TASK DETAILS
Return the data below exactly, minus the pictures.

━━ DATA RECORDS ━━

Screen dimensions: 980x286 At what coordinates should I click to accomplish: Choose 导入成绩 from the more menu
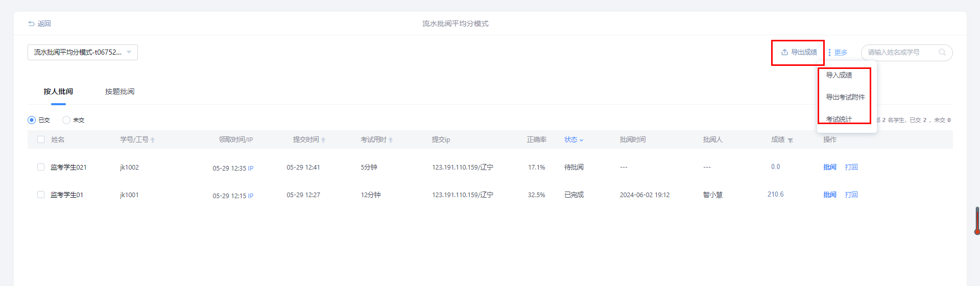pyautogui.click(x=839, y=75)
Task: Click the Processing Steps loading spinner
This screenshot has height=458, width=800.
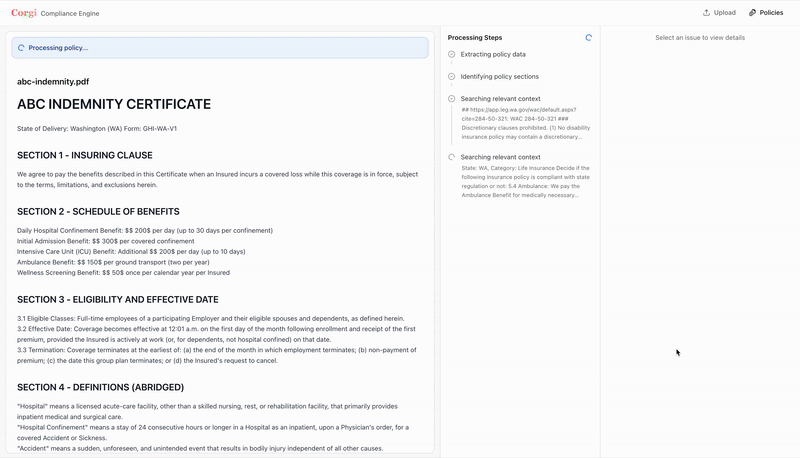Action: (588, 37)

━━━

YOUR RESPONSE
Screen dimensions: 980x286 At what coordinates should I click to accomplish: Choose 导入成绩 from the more menu
pyautogui.click(x=839, y=75)
Task: Click the Processing Steps loading spinner
This screenshot has height=458, width=800.
Action: (588, 37)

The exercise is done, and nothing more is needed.